Взывали звенящие копья, мне слышалось: «Антара!»
Впивались в коня и прервать наш пытались полет.
Мой конь белогрудый, отмеченный белою звездочкой,
Стал красен от крови, в рядах пробивая проход.
Он вдруг захлебнулся слезами и жалобным ржанием
И стал оседать: острие угодило в живот.
О, если бы мог он словами излить свою жалобу,
О, если б он мог рассказать о страданье! Но вот
С победными криками ринулись наши наездники
По дну пересохшего русла, как новый поток.
Они восклицали: «Да это же доблестный Антара!
Он всем храбрецам голова! Это он нам помог!»
А мне стало страшно: умру я — и отпрыскам Дамдама{45}
Отмстить не успею и дать им суровый урок
За то, что меня поносили они и позорили,
Со мною при встрече расправиться дали зарок…
«Что грустишь, о голубка, на древе высоком?..»
Что грустишь, о голубка, на древе высоком?
Ты печаль растревожила горестным оком.
Потеряла ты друга? Я тоже покинут.
Что ж, мы оба с тобой обездолены роком.
Плачь же, плачь надо мною, пока не увидишь,
Что из глаз моих слезы струятся потоком!
Погляди на меня, каждый вздох мой, как пламя.
Приближаться не надо — сгоришь ненароком.
Улетай же! Быть может, ты встретишь в Хиджазе
Караван кочевой на просторе широком.
Он увозит красавицу, льющую слезы,
Погруженную в думы о доме далеком.
Заклинаю тебя, если встретишь ты Аблу,
Погрусти, помяни обо мне, одиноком:
«Он рыдал на лугу. Только слезы иссякли,
И глаза исходили кровавым потоком».
«Я из Лакика спешил…»
Я из Лакика спешил в Зат-аль-Хармаль, и вдруг предо мной
Выросла груда камней и золы на дороге степной.
Долго глядел я на то, что когда-то служило жилищем.
Где бы я ни был, я в эти места возвращаюсь порой.
Эти руины омыты дождями и сглажены ветром,
Сек их песок, обжигало жестокой полдневной жарой.
Не оттого ли, что в зарослях жалобно горлица стонет,
Катятся капли со щек на одежду, как в дождь проливной?
Катятся, перлам тяжелым подобные, крупные слезы,
Словно разорваны бусы жемчужные грубой рукой.
Помню: услышал я возгласы всадников племени мурра,
Племя мухаллаль мгновенно исторгло свой клич боевой.
К братьям своим я воззвал, и абситы откликнулись разом
Звоном оружья, бряцаньем доспехов и ринулись в бой.
Гибкими копьями, острою сталью мечей машрафийских{47}
Смело таранят мои соплеменники вражеский строй.
Наполовину я знатный абсит — по отцовскому роду,
Острым клинком защищаю я честь половины другой.
Если настигнут тебя — нападай, а теснят — защищайся,
В доме своем принимай как друзей всех гонимых судьбой!
Стычка с врагами — удел смельчаков с богатырской душою,
Лишь малодушные в страхе бегут, не владея собой.

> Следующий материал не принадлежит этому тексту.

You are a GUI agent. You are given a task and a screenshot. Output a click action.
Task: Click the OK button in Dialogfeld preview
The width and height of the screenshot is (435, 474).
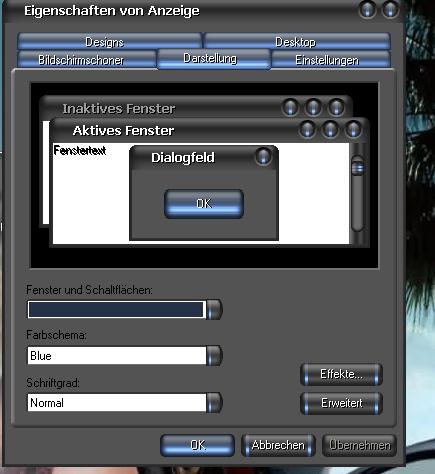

Честно свой хлеб добываю всегда, и, пока не добуду,
Голод готов я сносить и невзгоды, мириться с нуждой.
В час отступленья, когда наседают враги на абситов,
Отпрыски знати смиренно склоняются передо мной.
Всадники знают, как верный мой меч неприятеля косит,
В страхе враги, когда меч мой сверкает над их головой.
Не обгонял я ни разу собратьев, охваченных страхом,
И отступаю одним из последних пред вражьей стеной.
Видел я гибель, со мною она с глазу на глаз осталась.
Солнце всходило, и мирный рассвет обернулся войной.
Молвил я смерти: «Глоток мой последний, увы, неизбежен,
Рано ли, поздно — к тебе мы приходим, как на водопой.
Зря ты грозишься, я знаю и сам, что тебя не избегнуть,
Нынче ли, нет — все равно уготован мне вечный покой».